**ABOUT THIS EXERCISE:**
Which lines of the entries below contain the string "Clear"? Copy each one.

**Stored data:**
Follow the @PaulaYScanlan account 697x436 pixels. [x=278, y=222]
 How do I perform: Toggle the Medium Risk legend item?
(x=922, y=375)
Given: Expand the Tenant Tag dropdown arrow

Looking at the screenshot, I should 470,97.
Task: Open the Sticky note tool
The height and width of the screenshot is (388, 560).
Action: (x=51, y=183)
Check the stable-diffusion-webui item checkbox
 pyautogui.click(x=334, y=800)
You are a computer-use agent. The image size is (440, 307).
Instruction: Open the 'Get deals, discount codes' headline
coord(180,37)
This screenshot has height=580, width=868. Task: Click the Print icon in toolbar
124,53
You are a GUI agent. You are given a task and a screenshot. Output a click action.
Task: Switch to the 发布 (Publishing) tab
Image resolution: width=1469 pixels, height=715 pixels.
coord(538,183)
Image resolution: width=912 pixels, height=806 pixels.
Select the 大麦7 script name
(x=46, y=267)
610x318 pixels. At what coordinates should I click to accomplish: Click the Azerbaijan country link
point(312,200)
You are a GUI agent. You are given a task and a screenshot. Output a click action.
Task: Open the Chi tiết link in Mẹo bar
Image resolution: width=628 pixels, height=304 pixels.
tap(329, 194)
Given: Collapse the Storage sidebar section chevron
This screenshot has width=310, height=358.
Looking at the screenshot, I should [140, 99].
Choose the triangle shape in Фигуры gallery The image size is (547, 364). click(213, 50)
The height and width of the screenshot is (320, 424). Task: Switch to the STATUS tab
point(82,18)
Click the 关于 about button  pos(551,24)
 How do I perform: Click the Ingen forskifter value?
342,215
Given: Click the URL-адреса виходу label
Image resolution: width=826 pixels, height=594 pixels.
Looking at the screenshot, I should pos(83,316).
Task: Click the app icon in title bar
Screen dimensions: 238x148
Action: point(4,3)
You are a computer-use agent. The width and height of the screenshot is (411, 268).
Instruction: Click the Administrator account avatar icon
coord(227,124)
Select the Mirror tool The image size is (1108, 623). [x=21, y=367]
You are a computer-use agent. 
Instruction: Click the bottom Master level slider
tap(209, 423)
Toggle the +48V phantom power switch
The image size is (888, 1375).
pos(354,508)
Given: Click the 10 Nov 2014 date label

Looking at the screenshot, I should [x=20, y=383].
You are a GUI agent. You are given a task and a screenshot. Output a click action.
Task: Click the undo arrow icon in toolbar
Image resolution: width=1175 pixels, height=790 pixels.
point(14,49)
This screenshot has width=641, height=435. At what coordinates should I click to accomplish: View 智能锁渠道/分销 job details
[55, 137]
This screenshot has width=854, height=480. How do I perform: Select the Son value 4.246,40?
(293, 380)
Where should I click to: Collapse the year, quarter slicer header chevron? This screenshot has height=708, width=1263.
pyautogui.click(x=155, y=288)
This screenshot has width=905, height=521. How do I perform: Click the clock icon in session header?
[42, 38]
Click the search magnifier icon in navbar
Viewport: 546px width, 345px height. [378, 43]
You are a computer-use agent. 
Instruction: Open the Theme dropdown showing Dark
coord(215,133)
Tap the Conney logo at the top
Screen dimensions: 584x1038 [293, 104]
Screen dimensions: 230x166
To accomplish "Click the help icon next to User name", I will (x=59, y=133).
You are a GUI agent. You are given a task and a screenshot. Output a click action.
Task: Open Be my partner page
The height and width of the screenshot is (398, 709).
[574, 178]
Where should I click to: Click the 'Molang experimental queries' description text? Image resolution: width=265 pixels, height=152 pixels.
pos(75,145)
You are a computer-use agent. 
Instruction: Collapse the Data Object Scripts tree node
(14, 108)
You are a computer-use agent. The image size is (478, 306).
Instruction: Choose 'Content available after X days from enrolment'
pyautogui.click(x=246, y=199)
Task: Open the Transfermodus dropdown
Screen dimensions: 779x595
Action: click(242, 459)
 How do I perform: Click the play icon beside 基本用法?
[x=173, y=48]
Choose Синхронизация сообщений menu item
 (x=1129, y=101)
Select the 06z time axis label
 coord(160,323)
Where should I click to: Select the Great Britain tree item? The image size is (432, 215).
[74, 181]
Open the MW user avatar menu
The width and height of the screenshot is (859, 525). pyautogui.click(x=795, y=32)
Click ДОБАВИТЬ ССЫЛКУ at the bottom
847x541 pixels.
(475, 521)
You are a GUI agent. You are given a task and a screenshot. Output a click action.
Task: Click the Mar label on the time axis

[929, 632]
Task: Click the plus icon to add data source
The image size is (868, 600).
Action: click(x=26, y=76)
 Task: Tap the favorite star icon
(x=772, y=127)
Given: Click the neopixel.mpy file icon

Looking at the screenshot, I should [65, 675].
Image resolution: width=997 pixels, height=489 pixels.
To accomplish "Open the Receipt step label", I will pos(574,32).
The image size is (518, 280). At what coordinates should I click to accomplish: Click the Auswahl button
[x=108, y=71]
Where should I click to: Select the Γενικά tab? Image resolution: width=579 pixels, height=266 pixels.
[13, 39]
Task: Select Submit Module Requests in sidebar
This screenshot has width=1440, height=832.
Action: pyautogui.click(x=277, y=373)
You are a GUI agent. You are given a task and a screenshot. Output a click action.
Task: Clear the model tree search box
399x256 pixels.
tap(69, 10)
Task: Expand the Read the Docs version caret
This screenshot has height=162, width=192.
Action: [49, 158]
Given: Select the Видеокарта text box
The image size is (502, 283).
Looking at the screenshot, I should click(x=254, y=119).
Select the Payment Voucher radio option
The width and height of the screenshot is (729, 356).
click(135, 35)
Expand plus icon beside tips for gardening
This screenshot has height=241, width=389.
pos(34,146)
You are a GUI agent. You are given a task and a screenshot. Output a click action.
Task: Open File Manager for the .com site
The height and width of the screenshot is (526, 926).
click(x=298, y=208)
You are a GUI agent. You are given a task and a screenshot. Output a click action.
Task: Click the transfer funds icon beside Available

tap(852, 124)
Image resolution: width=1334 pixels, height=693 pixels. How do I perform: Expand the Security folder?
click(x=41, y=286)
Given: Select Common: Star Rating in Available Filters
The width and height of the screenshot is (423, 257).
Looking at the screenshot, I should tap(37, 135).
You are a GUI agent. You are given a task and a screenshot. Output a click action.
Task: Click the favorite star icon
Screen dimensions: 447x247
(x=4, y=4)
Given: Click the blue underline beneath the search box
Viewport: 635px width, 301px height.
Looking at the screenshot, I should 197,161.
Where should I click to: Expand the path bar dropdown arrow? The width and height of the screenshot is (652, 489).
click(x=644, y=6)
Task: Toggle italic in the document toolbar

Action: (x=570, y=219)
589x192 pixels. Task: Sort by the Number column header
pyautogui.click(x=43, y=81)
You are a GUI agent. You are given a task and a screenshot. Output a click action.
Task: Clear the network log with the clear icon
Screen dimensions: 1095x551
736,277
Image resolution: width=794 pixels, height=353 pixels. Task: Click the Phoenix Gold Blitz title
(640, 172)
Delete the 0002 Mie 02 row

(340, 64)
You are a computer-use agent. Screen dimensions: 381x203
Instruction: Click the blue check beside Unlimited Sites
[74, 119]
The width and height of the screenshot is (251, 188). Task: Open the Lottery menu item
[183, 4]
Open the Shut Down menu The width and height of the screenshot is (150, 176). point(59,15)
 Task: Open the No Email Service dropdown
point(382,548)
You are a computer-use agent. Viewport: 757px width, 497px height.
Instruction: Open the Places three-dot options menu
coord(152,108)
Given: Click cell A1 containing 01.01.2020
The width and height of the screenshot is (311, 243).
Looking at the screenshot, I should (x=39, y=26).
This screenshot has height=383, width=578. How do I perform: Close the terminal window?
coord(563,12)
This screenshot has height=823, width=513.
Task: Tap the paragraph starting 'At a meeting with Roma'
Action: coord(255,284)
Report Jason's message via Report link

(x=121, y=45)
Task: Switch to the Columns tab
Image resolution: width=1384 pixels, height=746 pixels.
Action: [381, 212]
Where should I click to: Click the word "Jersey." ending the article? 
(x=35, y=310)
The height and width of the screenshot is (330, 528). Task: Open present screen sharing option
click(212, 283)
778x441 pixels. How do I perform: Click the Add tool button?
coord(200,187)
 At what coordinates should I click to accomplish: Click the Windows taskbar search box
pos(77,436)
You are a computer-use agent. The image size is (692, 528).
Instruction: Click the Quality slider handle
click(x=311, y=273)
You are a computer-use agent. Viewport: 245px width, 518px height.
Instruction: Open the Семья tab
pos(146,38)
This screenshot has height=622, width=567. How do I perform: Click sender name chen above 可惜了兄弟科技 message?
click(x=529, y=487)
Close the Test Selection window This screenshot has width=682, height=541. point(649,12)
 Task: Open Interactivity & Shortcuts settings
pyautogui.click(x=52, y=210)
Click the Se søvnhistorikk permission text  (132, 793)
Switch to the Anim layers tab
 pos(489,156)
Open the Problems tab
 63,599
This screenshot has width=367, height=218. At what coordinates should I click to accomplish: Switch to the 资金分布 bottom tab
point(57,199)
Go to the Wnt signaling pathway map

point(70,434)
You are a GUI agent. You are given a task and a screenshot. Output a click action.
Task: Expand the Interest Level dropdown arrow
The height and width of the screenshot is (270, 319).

**SOLUTION:**
Task: Clear the model tree search box
Task: Clear the network log with the clear icon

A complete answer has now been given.